>>>

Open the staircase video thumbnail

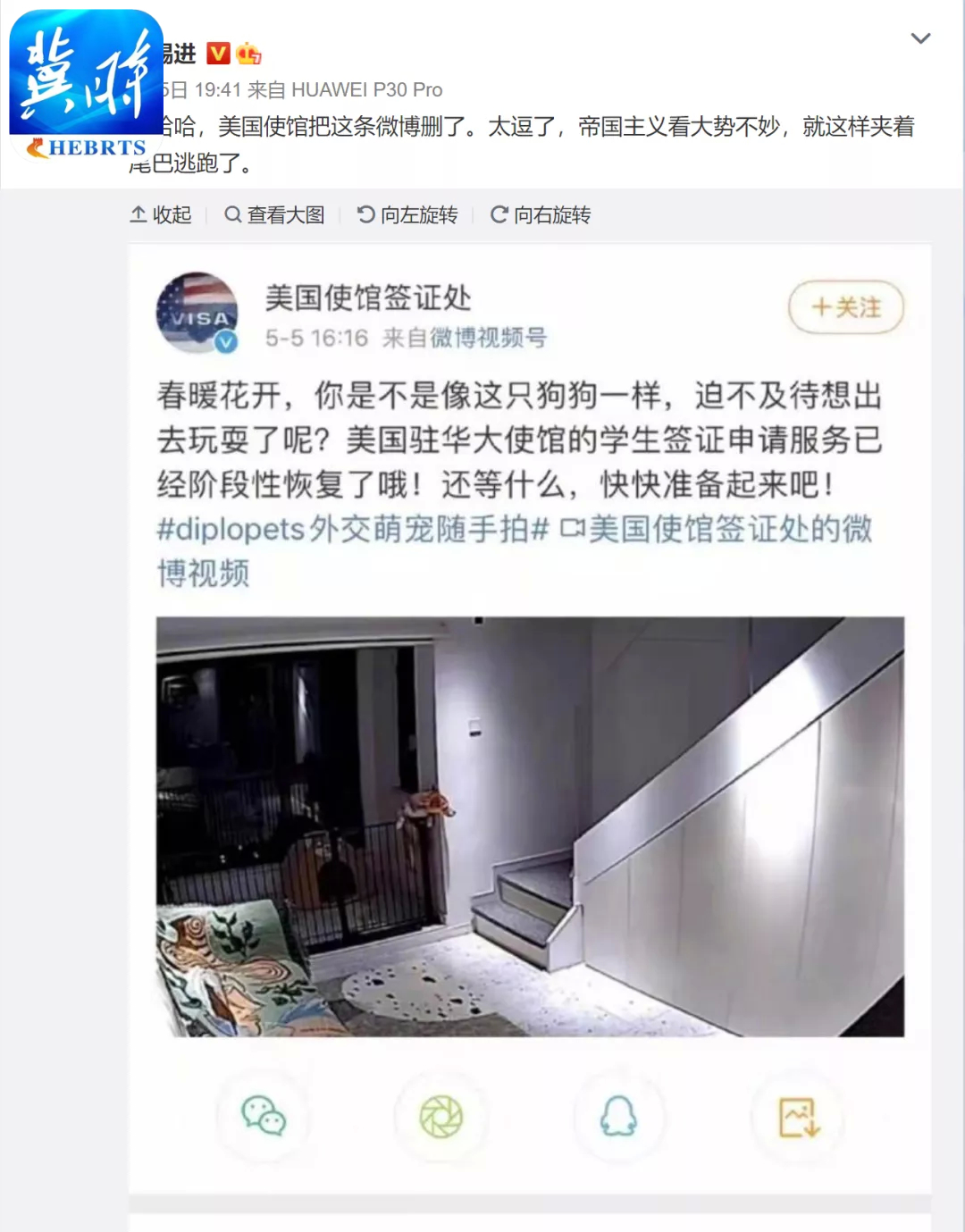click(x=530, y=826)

<<<
>>>

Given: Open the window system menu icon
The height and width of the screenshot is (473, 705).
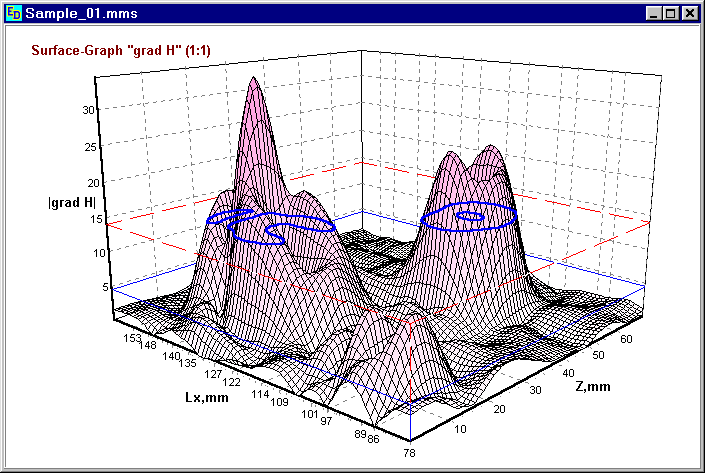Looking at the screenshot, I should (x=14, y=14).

<<<

TASK REQUIREMENTS » Count the lines in the data above that contain the word "Open", and give only the number.

RESULT OF THIS EXERCISE » 2